--- WORK INSTRUCTION ---
Your result should be every line of the records below that contains the word "section".

◇ ◇ ◇

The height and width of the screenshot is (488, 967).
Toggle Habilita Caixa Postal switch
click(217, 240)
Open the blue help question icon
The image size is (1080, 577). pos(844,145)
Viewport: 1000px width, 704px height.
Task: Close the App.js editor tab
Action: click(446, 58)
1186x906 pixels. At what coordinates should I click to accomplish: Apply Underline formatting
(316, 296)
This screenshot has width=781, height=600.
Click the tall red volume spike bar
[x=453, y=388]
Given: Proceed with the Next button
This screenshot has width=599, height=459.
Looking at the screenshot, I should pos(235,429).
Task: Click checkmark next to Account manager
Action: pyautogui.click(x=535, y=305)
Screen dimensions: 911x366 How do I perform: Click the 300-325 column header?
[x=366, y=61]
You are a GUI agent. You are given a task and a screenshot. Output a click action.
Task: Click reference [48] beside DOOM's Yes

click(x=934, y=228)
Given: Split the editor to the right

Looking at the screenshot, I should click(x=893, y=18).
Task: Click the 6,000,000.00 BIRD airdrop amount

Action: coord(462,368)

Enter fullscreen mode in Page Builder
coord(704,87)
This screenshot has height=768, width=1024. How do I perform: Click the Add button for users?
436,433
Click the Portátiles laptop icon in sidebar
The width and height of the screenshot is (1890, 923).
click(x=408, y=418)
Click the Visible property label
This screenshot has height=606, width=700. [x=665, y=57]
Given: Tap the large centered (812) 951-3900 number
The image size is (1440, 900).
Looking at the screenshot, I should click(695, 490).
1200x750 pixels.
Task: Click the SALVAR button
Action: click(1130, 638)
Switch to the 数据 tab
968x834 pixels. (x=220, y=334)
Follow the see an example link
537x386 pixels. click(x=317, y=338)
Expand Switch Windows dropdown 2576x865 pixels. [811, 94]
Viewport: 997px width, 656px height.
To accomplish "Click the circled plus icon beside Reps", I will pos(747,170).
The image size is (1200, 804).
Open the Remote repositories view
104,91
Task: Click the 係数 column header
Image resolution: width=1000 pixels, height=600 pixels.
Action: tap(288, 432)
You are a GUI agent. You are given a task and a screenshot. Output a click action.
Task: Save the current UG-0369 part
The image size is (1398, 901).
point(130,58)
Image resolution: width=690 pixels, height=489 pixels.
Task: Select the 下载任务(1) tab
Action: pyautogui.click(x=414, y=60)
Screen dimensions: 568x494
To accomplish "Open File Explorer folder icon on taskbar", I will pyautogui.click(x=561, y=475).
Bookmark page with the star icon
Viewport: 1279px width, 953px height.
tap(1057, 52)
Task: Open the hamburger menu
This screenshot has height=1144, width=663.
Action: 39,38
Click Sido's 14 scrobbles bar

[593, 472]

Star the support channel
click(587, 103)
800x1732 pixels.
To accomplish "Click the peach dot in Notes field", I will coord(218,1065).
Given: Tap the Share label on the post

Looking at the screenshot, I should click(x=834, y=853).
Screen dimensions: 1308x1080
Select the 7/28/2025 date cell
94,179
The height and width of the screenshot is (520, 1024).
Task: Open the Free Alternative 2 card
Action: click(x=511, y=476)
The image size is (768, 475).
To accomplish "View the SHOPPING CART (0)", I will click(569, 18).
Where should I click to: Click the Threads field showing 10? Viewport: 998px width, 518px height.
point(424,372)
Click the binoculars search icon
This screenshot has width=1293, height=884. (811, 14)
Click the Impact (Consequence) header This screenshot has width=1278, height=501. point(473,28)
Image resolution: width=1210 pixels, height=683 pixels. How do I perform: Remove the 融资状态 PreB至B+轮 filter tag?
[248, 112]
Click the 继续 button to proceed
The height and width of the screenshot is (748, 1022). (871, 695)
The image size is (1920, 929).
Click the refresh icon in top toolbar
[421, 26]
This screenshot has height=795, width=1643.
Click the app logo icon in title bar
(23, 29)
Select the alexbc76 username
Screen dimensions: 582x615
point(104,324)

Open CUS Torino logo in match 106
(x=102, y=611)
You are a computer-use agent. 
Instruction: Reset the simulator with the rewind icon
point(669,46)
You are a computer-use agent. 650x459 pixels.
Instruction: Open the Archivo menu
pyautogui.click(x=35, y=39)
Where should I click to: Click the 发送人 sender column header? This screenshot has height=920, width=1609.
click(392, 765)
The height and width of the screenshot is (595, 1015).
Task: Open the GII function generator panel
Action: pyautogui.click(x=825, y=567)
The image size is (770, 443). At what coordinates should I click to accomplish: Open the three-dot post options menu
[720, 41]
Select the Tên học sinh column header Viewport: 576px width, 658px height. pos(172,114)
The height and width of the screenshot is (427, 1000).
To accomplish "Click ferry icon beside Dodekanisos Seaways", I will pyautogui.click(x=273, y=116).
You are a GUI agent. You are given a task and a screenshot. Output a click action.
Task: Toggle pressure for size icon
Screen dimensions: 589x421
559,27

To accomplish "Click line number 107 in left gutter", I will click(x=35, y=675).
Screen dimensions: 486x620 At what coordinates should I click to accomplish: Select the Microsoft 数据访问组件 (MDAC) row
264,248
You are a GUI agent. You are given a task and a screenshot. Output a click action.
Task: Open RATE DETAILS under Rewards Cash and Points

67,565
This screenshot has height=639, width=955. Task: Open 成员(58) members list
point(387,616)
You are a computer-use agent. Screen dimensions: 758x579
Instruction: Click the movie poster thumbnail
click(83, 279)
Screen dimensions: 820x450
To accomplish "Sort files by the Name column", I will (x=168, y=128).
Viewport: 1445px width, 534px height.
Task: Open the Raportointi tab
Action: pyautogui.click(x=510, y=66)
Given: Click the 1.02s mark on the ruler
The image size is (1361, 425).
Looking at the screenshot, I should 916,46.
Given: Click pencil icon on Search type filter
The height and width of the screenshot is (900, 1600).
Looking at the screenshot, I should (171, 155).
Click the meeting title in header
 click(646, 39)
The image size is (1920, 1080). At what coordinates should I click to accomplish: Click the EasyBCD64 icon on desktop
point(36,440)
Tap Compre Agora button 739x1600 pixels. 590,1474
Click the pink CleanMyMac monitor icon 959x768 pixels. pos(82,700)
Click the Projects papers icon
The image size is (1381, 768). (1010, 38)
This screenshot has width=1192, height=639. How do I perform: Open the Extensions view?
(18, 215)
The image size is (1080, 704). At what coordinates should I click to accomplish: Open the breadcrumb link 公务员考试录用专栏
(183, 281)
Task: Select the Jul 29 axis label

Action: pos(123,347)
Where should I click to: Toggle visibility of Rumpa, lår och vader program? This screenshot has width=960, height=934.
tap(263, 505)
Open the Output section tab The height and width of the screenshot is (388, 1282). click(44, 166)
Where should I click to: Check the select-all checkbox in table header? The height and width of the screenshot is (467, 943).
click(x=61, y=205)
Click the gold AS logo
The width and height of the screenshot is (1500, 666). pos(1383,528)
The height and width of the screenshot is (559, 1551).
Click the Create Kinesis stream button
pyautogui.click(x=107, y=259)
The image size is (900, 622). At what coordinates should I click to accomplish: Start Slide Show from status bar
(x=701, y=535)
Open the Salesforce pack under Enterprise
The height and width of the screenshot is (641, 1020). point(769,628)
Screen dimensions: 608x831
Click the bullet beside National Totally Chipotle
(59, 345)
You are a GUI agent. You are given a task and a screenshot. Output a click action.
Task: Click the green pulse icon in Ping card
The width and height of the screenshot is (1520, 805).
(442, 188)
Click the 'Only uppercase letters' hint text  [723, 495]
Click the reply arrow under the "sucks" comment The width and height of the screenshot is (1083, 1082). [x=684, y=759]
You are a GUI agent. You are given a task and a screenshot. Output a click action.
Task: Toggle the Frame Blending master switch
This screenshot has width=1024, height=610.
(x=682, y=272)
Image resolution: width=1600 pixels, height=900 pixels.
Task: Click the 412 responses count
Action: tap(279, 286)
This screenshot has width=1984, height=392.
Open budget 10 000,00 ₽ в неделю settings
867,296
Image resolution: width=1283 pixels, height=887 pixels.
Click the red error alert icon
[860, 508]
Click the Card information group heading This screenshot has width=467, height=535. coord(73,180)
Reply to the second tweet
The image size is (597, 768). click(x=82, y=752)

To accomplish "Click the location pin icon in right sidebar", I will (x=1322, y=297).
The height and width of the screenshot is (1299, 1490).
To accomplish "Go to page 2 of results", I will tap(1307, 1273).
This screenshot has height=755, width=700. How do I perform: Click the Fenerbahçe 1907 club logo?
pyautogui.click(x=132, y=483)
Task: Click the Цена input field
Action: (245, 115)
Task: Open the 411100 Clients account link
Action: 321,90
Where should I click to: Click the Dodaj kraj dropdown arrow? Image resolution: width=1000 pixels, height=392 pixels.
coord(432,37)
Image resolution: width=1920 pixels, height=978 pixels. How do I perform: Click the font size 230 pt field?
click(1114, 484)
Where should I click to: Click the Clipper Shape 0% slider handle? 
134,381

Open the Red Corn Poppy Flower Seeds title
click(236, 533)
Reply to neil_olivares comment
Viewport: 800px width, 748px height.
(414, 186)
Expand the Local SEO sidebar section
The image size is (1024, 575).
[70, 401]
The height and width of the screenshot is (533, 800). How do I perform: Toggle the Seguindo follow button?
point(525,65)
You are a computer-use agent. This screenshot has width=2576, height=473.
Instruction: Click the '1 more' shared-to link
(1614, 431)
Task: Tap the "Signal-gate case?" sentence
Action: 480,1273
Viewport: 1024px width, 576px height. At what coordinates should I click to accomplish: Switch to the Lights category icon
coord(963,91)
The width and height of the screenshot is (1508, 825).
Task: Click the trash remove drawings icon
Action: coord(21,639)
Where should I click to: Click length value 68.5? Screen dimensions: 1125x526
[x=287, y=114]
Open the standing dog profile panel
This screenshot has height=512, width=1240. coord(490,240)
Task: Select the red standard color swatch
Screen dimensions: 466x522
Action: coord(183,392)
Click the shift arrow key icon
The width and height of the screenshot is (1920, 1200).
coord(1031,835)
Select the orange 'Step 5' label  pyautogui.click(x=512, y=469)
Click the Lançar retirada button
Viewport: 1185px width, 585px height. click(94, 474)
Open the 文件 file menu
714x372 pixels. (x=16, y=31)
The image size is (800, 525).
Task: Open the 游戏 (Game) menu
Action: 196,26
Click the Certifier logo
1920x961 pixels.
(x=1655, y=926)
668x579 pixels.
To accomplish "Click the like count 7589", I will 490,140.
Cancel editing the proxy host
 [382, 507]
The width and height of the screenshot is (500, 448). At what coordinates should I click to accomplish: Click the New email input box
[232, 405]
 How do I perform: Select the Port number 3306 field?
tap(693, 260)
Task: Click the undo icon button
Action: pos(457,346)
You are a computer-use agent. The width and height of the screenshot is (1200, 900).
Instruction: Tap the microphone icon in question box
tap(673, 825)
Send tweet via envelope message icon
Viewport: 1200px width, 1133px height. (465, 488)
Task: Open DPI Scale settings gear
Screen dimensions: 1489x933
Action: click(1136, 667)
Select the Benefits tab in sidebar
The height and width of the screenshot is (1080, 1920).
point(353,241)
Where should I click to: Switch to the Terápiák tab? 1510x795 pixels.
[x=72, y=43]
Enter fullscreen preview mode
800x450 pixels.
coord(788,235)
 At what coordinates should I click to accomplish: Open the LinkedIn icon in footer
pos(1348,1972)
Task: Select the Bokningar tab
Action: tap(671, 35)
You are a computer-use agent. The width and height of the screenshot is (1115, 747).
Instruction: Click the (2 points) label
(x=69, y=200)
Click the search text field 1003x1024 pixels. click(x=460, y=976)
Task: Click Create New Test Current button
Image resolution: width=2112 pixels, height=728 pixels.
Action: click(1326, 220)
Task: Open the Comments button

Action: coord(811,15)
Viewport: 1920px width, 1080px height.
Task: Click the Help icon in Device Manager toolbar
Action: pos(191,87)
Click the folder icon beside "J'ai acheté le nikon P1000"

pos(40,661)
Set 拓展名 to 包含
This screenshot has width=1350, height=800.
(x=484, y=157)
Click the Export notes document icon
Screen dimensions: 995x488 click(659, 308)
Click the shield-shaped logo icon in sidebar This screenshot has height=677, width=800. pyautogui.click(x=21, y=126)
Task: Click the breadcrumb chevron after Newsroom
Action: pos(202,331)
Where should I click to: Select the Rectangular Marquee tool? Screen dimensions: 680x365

◇ ◇ ◇

--- OUTPUT OF THE EXERCISE ---
Open the Output section tab The height and width of the screenshot is (388, 1282). click(44, 166)
Expand the Local SEO sidebar section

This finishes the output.